ECB should raise rates in June, even if Iran peace deal is struck, Schnabel says
ECB board member Isabel Schnabel said the European Central Bank should raise interest rates in June despite potential progress in Iran peace talks, citing persistent energy shocks and rising inflation pressures. She warned that higher energy costs are increasingly feeding into broader prices and weakening growth outlooks, making further monetary tightening necessary.
May 26, 2026
Balazs Koranyi and Reinhard Becker / Reuters

Isabel Schnabel, member of the German advisory board of economic experts attends the 29th Frankfurt European Banking Congress (EBC) at the Old Opera house in Frankfurt, Germany November 22, 2019.
Ralph Orlowski / Reuters
FRANKFURT – The European Central Bank (ECB) should raise interest rates in June even if ongoing peace talks involving Iran lead to a deal, as the conflict has lasted longer than expected and elevated energy prices are spilling over into the broader economy, ECB Executive Board member Isabel Schnabel said.
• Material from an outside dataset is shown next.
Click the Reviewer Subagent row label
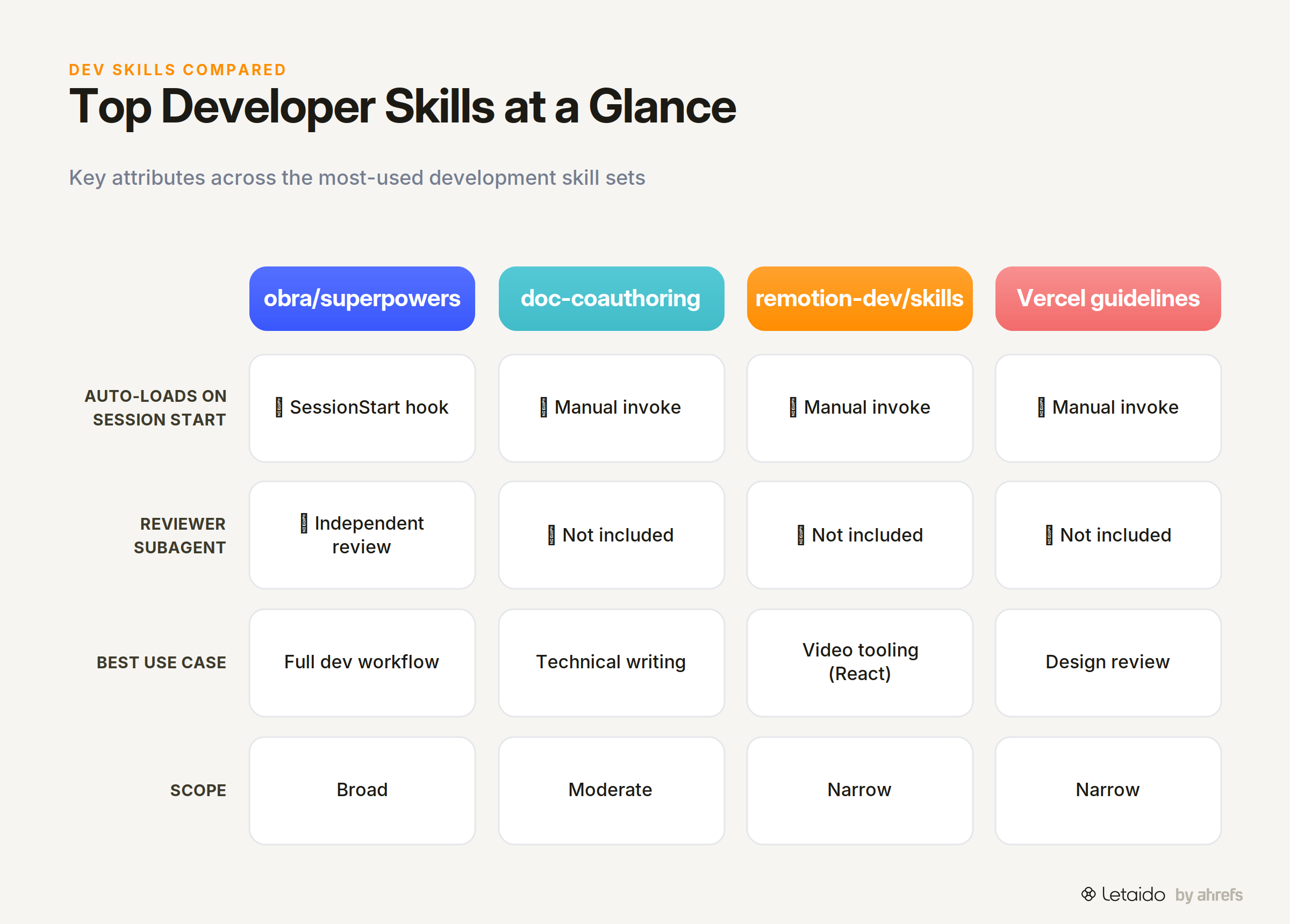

The European Central Bank has kept interest rates unchanged over the past year. However, policymakers debated a potential hike last month after surging energy costs pushed inflation well above the bank’s 2% target. Several officials have since signaled that further monetary tightening may be necessary.
“Given the size and the persistence of the current shock, looking through is no longer an option in my view,” Schnabel told Reuters in an interview. “From today’s perspective, I think a rate hike in June will be needed.”
While the United States has indicated progress in peace negotiations with Iran, Schnabel said the ECB may already be past a point where policy could remain unchanged, citing lasting damage to energy infrastructure and the transmission of higher energy costs into broader price pressures across the economy.
Even if the conflict were to end immediately, she said, the economic impact would likely persist.
“Even if the war ended today, a lot of damage has already been done to energy infrastructure and global supply chains,” she said. “So even then, I believe that a monetary policy reaction would be needed.”
Schnabel added that the ECB’s earlier downside scenario assumptions—based on a rapid normalization of oil prices—no longer appear realistic.
Inflation rose to 3% last month, with further increases expected. Policymakers are increasingly concerned that sustained high energy costs could trigger second-round effects, lifting prices across a wider range of goods and services and embedding inflation more deeply in the economy.
Schnabel said there are already early signs of these spillovers, pointing to indicators such as the ECB’s Consumer Expectations Survey, purchasing managers’ index (PMI) data, and European Commission sentiment readings.
“We are seeing increasing signs that the shock is spilling over to other parts of the consumption basket,” she said.
Looking ahead, Schnabel said the ECB should avoid committing to a preset policy path and instead reassess conditions at every meeting based on incoming data. However, she noted that the central bank’s own projections still imply multiple rate increases, suggesting that a single hike may not be sufficient to stabilize inflation.
Financial markets have already priced in two additional rate hikes to the ECB’s 2% deposit rate, with roughly a 50% chance of a third move over the next year. Economists, however, remain more cautious, generally expecting two hikes followed by a potential rate cut in mid-2027, according to a Reuters poll.
Despite the tightening outlook, concerns remain about the euro zone’s weak growth momentum. The European Commission recently projected economic expansion of just 0.9% in 2026, a significant slowdown from previous years and potentially still optimistic.
“Given the high persistence of the shock, I believe that the negative impact on economic growth will also be stronger,” Schnabel said. “We have seen a sharp decline in confidence indicators, especially among consumers.”
“All of these imply downside risks to economic growth and upside risks to inflation,” she added.
Schnabel, who oversees the ECB’s market operations, said financial markets have so far absorbed recent developments without major disruption. She noted that volatility in euro zone government bond yields reflects shifts in inflation expectations rather than systemic stress.
“The increase in bond yields in the euro area is mainly driven by an increase in inflation compensation, ” she said. “And this partly reflects an increase in inflation risk premia owing to heightened uncertainty about the future inflation outlook.”
Asked about her future at the central bank, Schnabel, whose term ends in 2027, said she would be willing to take on the ECB presidency if offered, succeeding ECB President Christine Lagarde.